--- Dataset ---

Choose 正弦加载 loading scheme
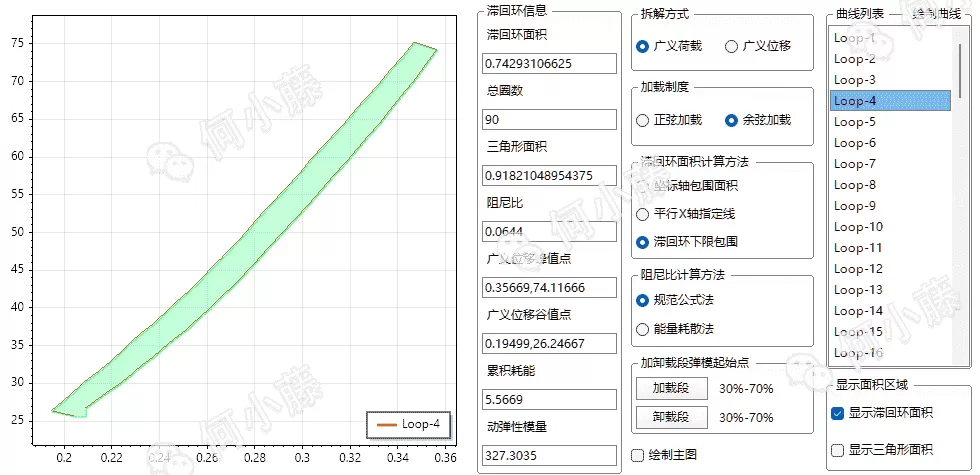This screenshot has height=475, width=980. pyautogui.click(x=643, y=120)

---
--- Dataset ---

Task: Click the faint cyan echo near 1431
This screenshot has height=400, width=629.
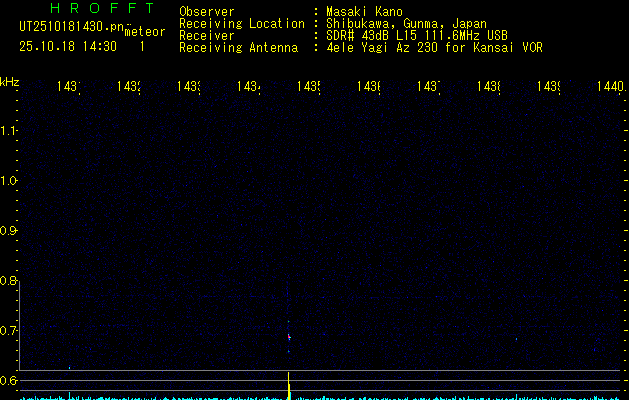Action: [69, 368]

---
--- Dataset ---

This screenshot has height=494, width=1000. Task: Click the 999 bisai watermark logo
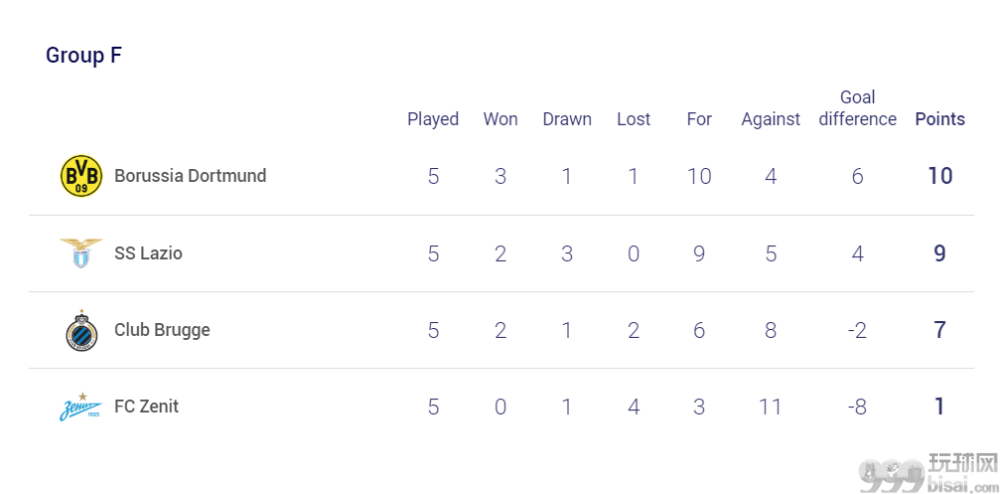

---

Check each line above for the word "Task". Then state how many lines contain it, and nothing more.

Problem solution. 2